# Why no thread on Snoway plows?



## yamahatim (Feb 15, 2010)

Getting a new 2013 F150 and the only company that claims to have a plow that works on an F150 with electric power steering is Snoway. Anyone have experience with these plows?


----------



## grandview (Oct 9, 2005)

Basher will give you all the info you need.


----------



## djagusch (Oct 15, 2007)

I have a october 2011 v plow from snoway. The blade works good. Down pressure is great but chews up cutting edges quickly. Have had issues with the ecm for the wireless contoller which is suppose to be a mfg issue not design. I only have 3 months on the new ecm so time will tell. Headlights broke often but they have a new headlight mounting so we will see how that holds up. The stand needs to be tweaked time to time to work right.

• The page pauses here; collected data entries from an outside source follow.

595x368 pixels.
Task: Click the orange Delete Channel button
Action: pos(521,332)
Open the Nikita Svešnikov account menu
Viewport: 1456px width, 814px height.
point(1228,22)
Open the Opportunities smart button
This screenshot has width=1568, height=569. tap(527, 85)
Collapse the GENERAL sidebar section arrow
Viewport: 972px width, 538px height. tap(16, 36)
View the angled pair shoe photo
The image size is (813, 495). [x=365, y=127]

The 29r series line up is suppose to be a step up but from my experience and what I've seen on used ones they have their quirks also.

I'm very skeptical about getting another snoway v plow for my new truck. They are priced with Boss/Western but don't have the track record of either. Every plow mfg has weak points though. Dealer support would be need to be great (which I have) to consider the snoway.

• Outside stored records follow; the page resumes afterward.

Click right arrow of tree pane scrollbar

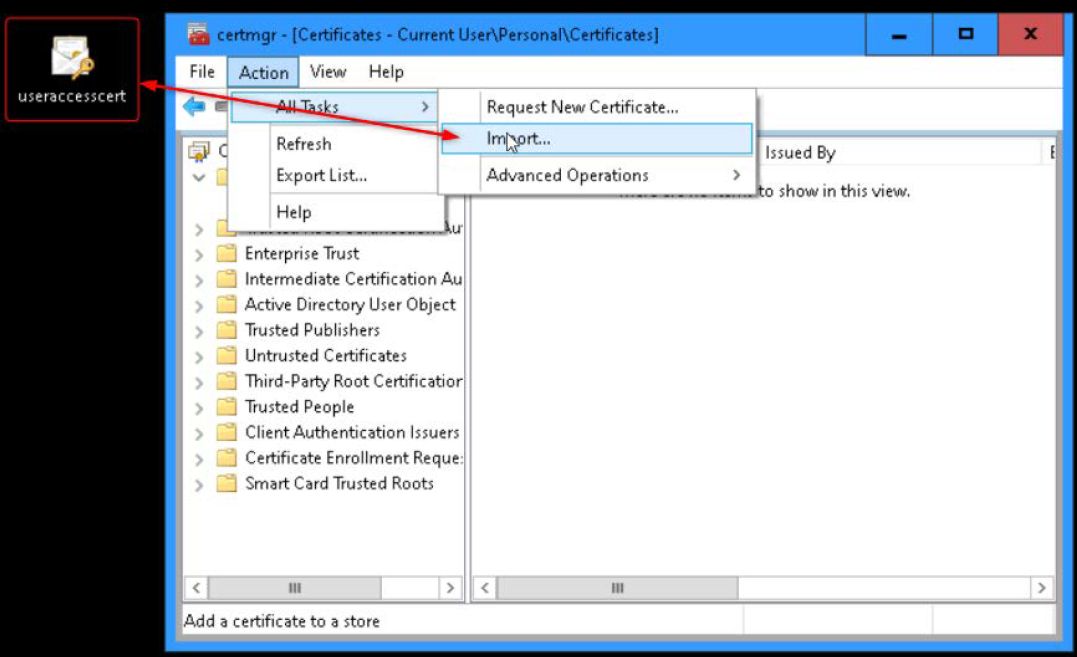tap(450, 588)
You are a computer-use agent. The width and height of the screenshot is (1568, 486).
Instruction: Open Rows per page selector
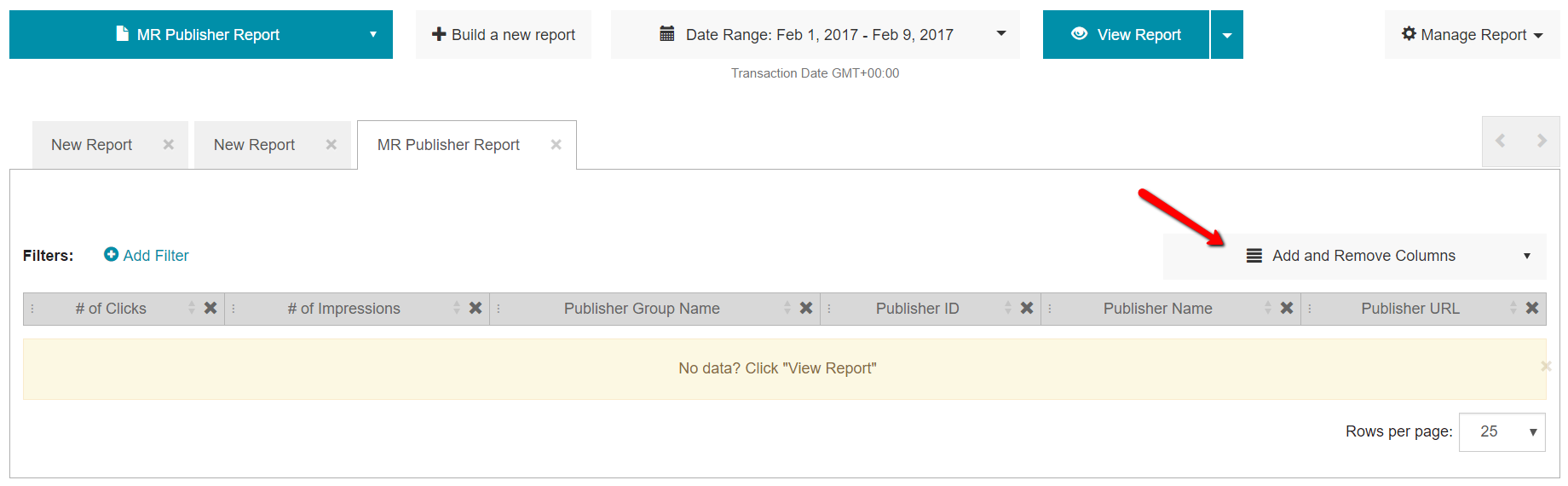1502,432
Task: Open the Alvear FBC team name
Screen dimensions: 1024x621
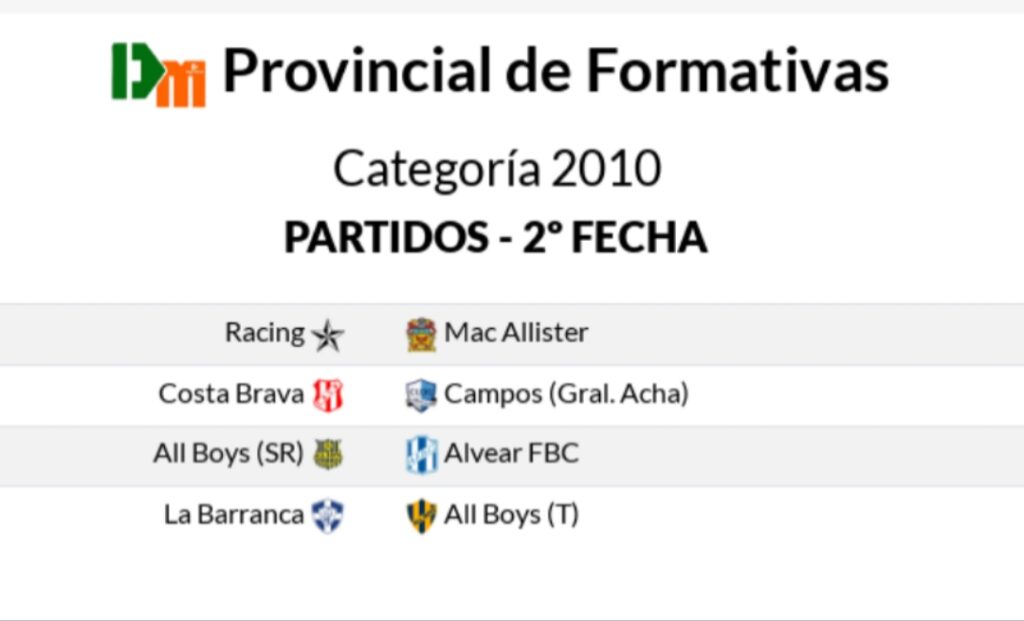Action: click(x=511, y=453)
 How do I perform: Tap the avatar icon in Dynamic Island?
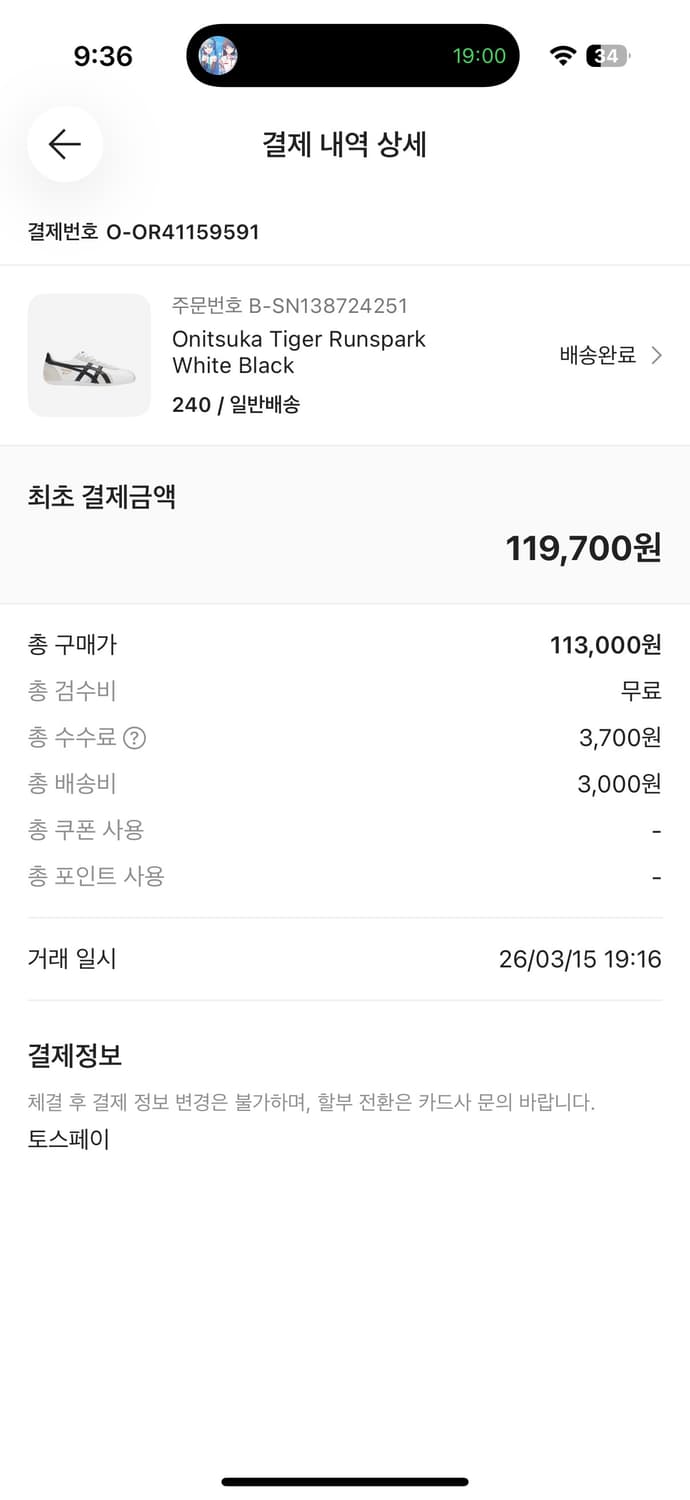click(224, 55)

In all honesty I'm really thinking about another snowdogg. After they worked the bugs out of my first vx8.5 it has been a solid plow. Good cutting edge wear, quick hydros.


----------



## yamahatim (Feb 15, 2010)

Thanks for the info. I may have to deal with the issues because I don't think I have any other choices for an F150.


----------



## NorthernSvc's (Mar 12, 2006)

theres a reason why no one is building a plow for your ford...


----------



## basher (Nov 13, 2004)

http://www.plowsite.com/showthread.php?t=143988

Shoot me an Email SNOWTECH AT BASHERANDSON.COM


----------



## yamahatim (Feb 15, 2010)

So Basher, do you sell Sno-Way plows?


----------



## grandview (Oct 9, 2005)

yamahatim;1640088 said:


> So Basher, do you sell Sno-Way plows?


I think he sells them and is married to one!


----------



## yamahatim (Feb 15, 2010)

grandview;1640090 said:


> I think he sells them and is married to one!


:laughing:


----------



## yamahatim (Feb 15, 2010)

NorthernSvc's;1640052 said:


> theres a reason why no one is building a plow for your ford...

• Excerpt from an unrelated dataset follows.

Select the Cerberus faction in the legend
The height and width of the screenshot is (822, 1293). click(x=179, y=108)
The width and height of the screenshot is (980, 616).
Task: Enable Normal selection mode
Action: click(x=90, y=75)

Yep, production can't keep up with the pace of Ford truck sales.


----------



## 6090 (Sep 15, 2003)

*Ford F-150 Plow Applications*

Ford has a plow prep package on the 2013 F-150 with 6.2L engine and BOSS does offer two models of plows to fit that vehicle. Ford did NOT offer a plow prep package on the 2011-2012 F-150 and there were no plows approved for mounting on those model years. According to Ford, any "approvals" for fitment on the 2011-2012 F-150 were self approvals by individual manufacturers. As was the case with most manufacturers, BOSS followed Ford's recommendations and did not offer a plow for the 2011-2012 model years.

Here is a link to a couple of Ford SVE Bulletins.

(2011-2012 F-150) https://www.fleet.ford.com/truckbbas/non-html/Q-200R1.pdf

(2013 F-150) https://www.fleet.ford.com/truckbbas/non-html/Q-214R1.pdf


----------



## plowguy43 (Jan 2, 2008)

djagusch;1640032 said:


> *In all honesty I'm really thinking about another snowdogg. After they worked the bugs out of my first vx8.5 it has been a solid plow. Good cutting edge wear, quick hydros*.


Going on my third season with my VX95, not a single problem besides a loose hose in the middle of last season - I had a 460 mile route with lots of crappy roads and neglected to check the connections.

Still on original cutting edge too. Love my plow. Thumbs Up


----------



## basher (Nov 13, 2004)

plowguy43;1640239 said:


> Going on my third season with my VX95, not a single problem besides a loose hose in the middle of last season - I had a 460 mile route with lots of crappy roads and neglected to check the connections.
> 
> Still on original cutting edge too. Love my plow. Thumbs Up


We're so pleased. So you are recommend this to the OP for his 2011 F-150


----------



## basher (Nov 13, 2004)

https://www.fleet.ford.com/truckbbas...ml/Q-214R1.pdf

Wonder if that relocation kit works with their other vehicles? Lots of people with auto temp control complain about how they function with a snow plow mounted. Hear it from F-250/350, Dodge and Chevy guys as well.


----------



## plowguy43 (Jan 2, 2008)

basher;1640252 said:


> We're so pleased. So you are recommend this to the OP for his 2011 F-150


Yes. I recommend this plow for a F150.

This is the internet afterall.


----------